── Estratto del testo ──

Il ruolo dell’amministratore e i poteri dei condomini

 

Rappresentanza in giudizio e condominio

 

Quali sono i motivi di lite in condominio? Per averne un’idea bisogna rifarsi a statistiche assai vecchie nei pochi tribunali che hanno istituito una sezione apposita: quello di Milano aveva rilevato un 24% di liti riguardanti lo svolgimento dell'assemblea, un 21% relative alla suddivisione delle spese, un 16% su modifiche dell'edificio, un 12% su danni e il rimanente 27% spartito tra altri motivi (pagamento quote, parti e servizi comuni, amministratore).

E’ certo comunque che buona parte di esse partono con il piede sbagliato: secondo stime Istat le sentenze di rigetto erano quali la metà del totale. Uno dei motivi è senz’altro quello che molti dei protagonisti (avvocati compresi) non hanno sempre le idee chiare su a chi tocchi la rappresentanza in giudizio e in quali casi sia possibile dissentirne. Ed è a ciò che dedichiamo questa inchiesta.

Il ruolo dell’amministratore. L’amministratore ha la rappresentanza in giudizio dei condòmini. Può rappresentarli sia nelle cause contro dei condomini dello stabile sia in quelle contro altre persone (per esempio un’impresa che esegue malamente dei lavori di manutenzione). L'amministratore, come hanno chiarito varie sentenze di Cassazione, può agire a tutela anche di una sola parte dei condomini, anche perché in caso di supercondominio ve ne possono essere alcuni non coinvolti negli interessi difesi in giudizio. Quando la lite rientra nelle sue competenze e perciò non ha bisogno dell’assenso dell’assemblea per agire (per esempio, in caso di tutela e conservazione delle parti comuni o di rispetto del regolamento condominiale), può difendere perfino una minoranza di condomini contro la maggioranza.

Quando l’amministratore manca, chi intende iniziare una causa contro il condomino può pretendere la nomina di una persona con funzioni di"curatore speciale”.

Rappresentanza automatica La rappresentanza in giudizio dell’amministratore può essere automatica, cioè non richiedere l’assenso dell’assemblea, oppure essere delegata dall’assemblea stessa.

La rappresentanza nelle liti promosse dal condominio (“liti attive”), è comunque automatica nel casi previsti dagli articoli 1130-1131 del Codice civile: esecuzione delle delibere dell’assemblea, cura del regolamento condominiale, disciplina delle cose e dei servizi comuni, riscossione dei contributi, erogazione delle spese, atti conservativi dei diritti inerenti alle parti comuni dell'edificio. Ulteriori poteri di rappresentanza giudiziale attiva possono essere attribuiti all’amministratore dal regolamento contrattuale, purché il regolamento stesso non vada a ledere i diritti non disponibili dei singoli (per esempio, quelli costituzionali). Resta invece incerto se il regolamento possa limitare (non escludendoli) i poteri di rappresentanza giudiziale; sull’argomento la giurisprudenza e la dottrina sono divisi.

L’amministratore ha inoltre rappresentanza automatica quando qualcuno promuove una lite contro il condominio (la cosiddetta “legittimazione passiva”).

───
── Dati archiviati ──

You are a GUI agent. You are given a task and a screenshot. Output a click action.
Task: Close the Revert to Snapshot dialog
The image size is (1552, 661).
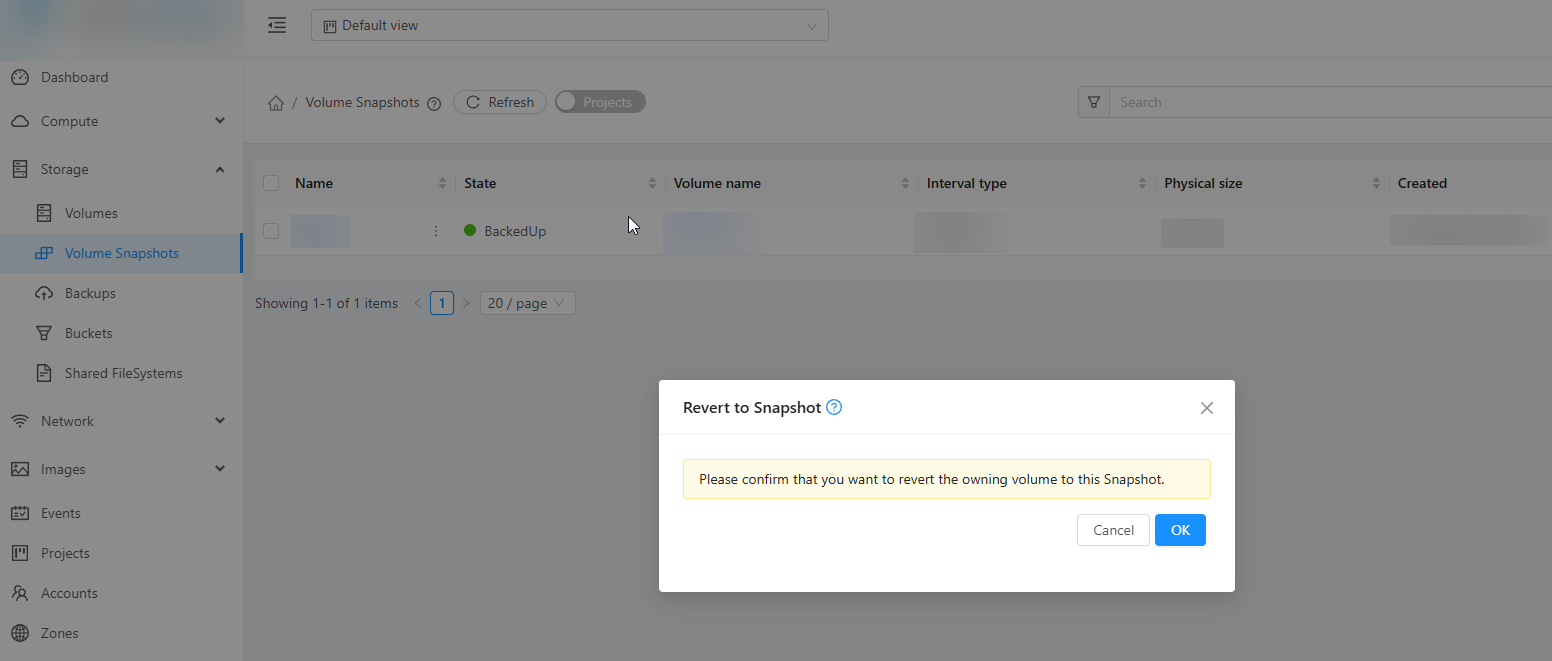pos(1206,408)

───

Compiti da svolgere
[1] Rispondi alle seguenti domande sul testo relativo alla rappresentanza in giudizio del condominio.
(a) Quale percentuale delle liti rilevate dal tribunale di Milano riguardava la suddivisione delle spese?
(b) Quali articoli del Codice civile prevedono i casi di rappresentanza automatica nelle liti promosse dal condominio?
(c) Con quale espressione viene indicato il caso in cui qualcuno promuove una lite contro il condominio?
[2] Estrai dal testo sulla rappresentanza in giudizio del condominio il passo che va da "Quando l’amministratore manca, chi" a "delegata dall’assemblea stessa.", senza alcuna modifica.

Soluzioni
[1]
(a) Il 21%.
(b) Gli articoli 1130-1131.
(c) Legittimazione passiva.

[2]
Quando l’amministratore manca, chi intende iniziare una causa contro il condomino può pretendere la nomina di una persona con funzioni di"curatore speciale”.

Rappresentanza automatica La rappresentanza in giudizio dell’amministratore può essere automatica, cioè non richiedere l’assenso dell’assemblea, oppure essere delegata dall’assemblea stessa.